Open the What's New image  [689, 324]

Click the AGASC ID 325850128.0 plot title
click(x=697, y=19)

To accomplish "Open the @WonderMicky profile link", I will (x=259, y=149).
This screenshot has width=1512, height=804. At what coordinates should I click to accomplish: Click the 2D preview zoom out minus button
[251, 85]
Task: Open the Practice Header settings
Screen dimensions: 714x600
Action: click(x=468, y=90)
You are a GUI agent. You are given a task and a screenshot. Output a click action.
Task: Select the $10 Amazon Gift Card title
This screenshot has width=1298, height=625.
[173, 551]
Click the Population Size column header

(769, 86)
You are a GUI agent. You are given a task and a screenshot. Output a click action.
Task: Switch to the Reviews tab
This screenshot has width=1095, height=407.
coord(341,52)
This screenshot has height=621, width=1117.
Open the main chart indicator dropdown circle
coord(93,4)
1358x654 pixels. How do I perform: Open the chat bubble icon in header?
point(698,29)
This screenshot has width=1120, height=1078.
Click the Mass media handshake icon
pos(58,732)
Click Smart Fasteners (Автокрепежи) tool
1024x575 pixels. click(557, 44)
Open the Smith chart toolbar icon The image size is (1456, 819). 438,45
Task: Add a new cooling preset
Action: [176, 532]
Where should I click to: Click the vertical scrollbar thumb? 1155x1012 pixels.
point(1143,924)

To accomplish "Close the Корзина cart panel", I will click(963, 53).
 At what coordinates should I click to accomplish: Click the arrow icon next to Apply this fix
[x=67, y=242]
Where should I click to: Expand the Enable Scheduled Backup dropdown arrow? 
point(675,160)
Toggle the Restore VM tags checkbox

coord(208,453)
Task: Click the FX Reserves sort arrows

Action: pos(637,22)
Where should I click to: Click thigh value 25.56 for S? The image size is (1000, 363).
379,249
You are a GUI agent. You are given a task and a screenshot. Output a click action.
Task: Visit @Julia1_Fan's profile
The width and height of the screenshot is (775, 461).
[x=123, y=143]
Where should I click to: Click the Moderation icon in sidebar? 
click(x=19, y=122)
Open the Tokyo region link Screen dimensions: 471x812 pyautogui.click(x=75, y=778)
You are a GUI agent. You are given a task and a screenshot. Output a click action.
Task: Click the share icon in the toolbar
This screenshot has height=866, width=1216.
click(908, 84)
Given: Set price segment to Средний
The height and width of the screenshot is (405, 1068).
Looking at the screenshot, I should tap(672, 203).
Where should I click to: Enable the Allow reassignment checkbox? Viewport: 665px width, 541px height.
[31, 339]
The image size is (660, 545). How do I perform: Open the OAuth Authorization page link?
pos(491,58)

========

**Try it**: Restate each line of the records above without any deviation.

**Answer box**:
Open the What's New image  [689, 324]

Click the AGASC ID 325850128.0 plot title
click(x=697, y=19)

To accomplish "Open the @WonderMicky profile link", I will (x=259, y=149).
This screenshot has width=1512, height=804. At what coordinates should I click to accomplish: Click the 2D preview zoom out minus button
[251, 85]
Task: Open the Practice Header settings
Screen dimensions: 714x600
Action: click(x=468, y=90)
You are a GUI agent. You are given a task and a screenshot. Output a click action.
Task: Select the $10 Amazon Gift Card title
This screenshot has width=1298, height=625.
[173, 551]
Click the Population Size column header

(769, 86)
You are a GUI agent. You are given a task and a screenshot. Output a click action.
Task: Switch to the Reviews tab
This screenshot has width=1095, height=407.
coord(341,52)
This screenshot has height=621, width=1117.
Open the main chart indicator dropdown circle
coord(93,4)
1358x654 pixels. How do I perform: Open the chat bubble icon in header?
point(698,29)
This screenshot has width=1120, height=1078.
Click the Mass media handshake icon
pos(58,732)
Click Smart Fasteners (Автокрепежи) tool
1024x575 pixels. click(557, 44)
Open the Smith chart toolbar icon The image size is (1456, 819). 438,45
Task: Add a new cooling preset
Action: [176, 532]
Where should I click to: Click the vertical scrollbar thumb? 1155x1012 pixels.
point(1143,924)

To accomplish "Close the Корзина cart panel", I will click(963, 53).
 At what coordinates should I click to accomplish: Click the arrow icon next to Apply this fix
[x=67, y=242]
Where should I click to: Expand the Enable Scheduled Backup dropdown arrow? 
point(675,160)
Toggle the Restore VM tags checkbox

coord(208,453)
Task: Click the FX Reserves sort arrows

Action: pos(637,22)
Where should I click to: Click thigh value 25.56 for S? The image size is (1000, 363).
379,249
You are a GUI agent. You are given a task and a screenshot. Output a click action.
Task: Visit @Julia1_Fan's profile
The width and height of the screenshot is (775, 461).
[x=123, y=143]
Where should I click to: Click the Moderation icon in sidebar? 
click(x=19, y=122)
Open the Tokyo region link Screen dimensions: 471x812 pyautogui.click(x=75, y=778)
You are a GUI agent. You are given a task and a screenshot. Output a click action.
Task: Click the share icon in the toolbar
This screenshot has height=866, width=1216.
click(908, 84)
Given: Set price segment to Средний
The height and width of the screenshot is (405, 1068).
Looking at the screenshot, I should tap(672, 203).
Where should I click to: Enable the Allow reassignment checkbox? Viewport: 665px width, 541px height.
[31, 339]
The image size is (660, 545). How do I perform: Open the OAuth Authorization page link?
pos(491,58)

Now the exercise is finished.